Beide Fälle offenbaren eine kritische rechtliche dynamik. Nach § 111 des Betriebsverfassungsgesetzes müssen Unternehmen den Betriebsrat über alle „Betriebsänderungen” informieren und konsultieren, die erhebliche Nachteile für die Belegschaft mit sich bringen.

Doch was genau ist eine Betriebsänderung? Bei Share Deals oder komplexen Verkäufen wie der geplanten Thyssenkrupp-Jindal-Transaktion verschwimmen die Grenzen. Bleibt die rechtliche Identität des Arbeitgebers technisch gleich, können Eigentümer argumentieren, dass § 111 nicht im gleichen Maße greift wie bei einer direkten Umstrukturierung.
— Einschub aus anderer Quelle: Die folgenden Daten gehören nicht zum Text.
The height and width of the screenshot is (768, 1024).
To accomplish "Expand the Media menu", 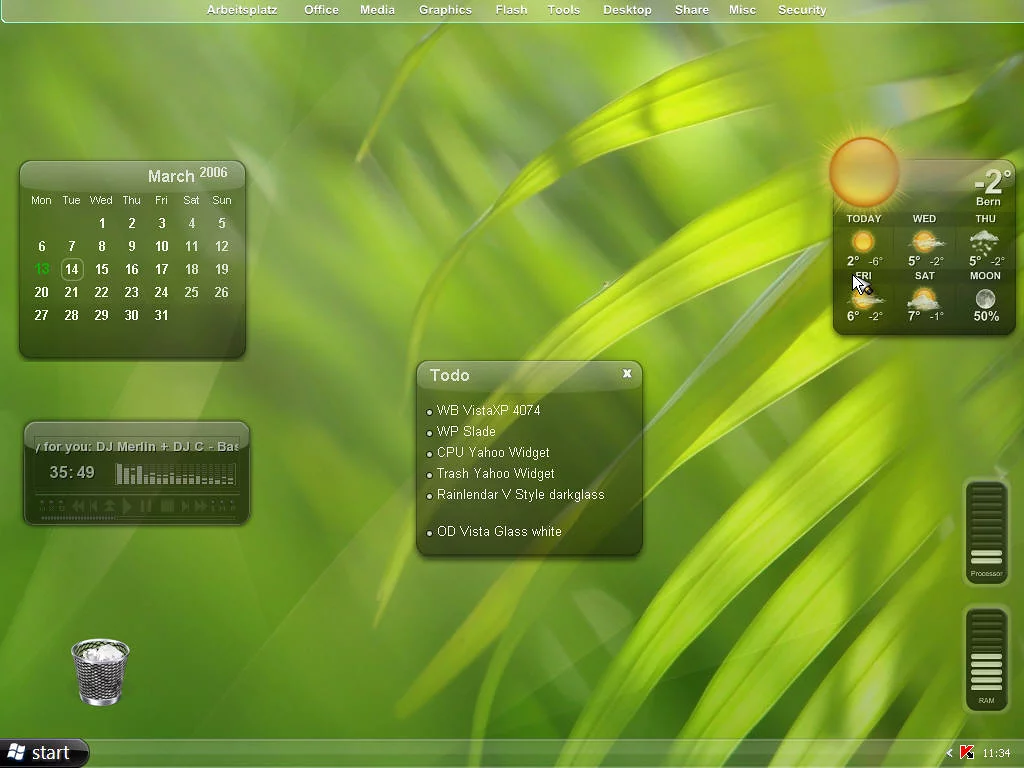I will (377, 10).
Genau diese Grauzone will der Thyssenkrupp-Betriebsrat mit dem geforderten Agreement schließen. Indem die Zustimmung an diesen Vertrag geknüpft wird, entsteht eine privatrechtliche Absicherung – ein Ersatz oder eine Verstärkung für gesetzliche Rechte, die sonst verwässert werden könnten.

Rechtsexperten warnen: Verstöße gegen diese Rechte können teure einstweilige Verfügungen nach sich ziehen. Die IG Metall will bei Thyssenkrupp genau das vermeiden, indem sie präventiv Garantien sichert statt reaktiv vor Gericht zu ziehen.

Ein Winter der Entscheidungen

Die kommenden Wochen werden zeigen, ob das deutsche Modell der Mitbestimmung fit für das 21. Jahrhundert ist. Der Thyssenkrupp-Betriebsrat hat den Vorstand aufgefordert, „kurzfristig” in Verhandlungen über die Eigentümervereinbarung einzutreten. Das Ergebnis könnte Signalwirkung für künftige internationale Übernahmen haben.

Bei Volkswagen schließt das Jubiläum eine Woche der Reflexion ab, doch die operativen Herausforderungen bleiben. Wie das Unternehmen seine Transformationsstrategien bis 2026 umsetzt, wird maßgeblich davon abhängen, ob der Betriebsrat seine historische Stärke nutzen kann.

Die Botschaft aus Deutschlands Industrieherz ist eindeutig: Betriebsänderungen werden nicht als einseitige Managemententscheidungen akzeptiert. Der Kampf um Mitbestimmung wird nicht erst im Gerichtssaal geführt – sondern am Verhandlungstisch, bevor die Tinte unter einem Kaufvertrag getrocknet ist.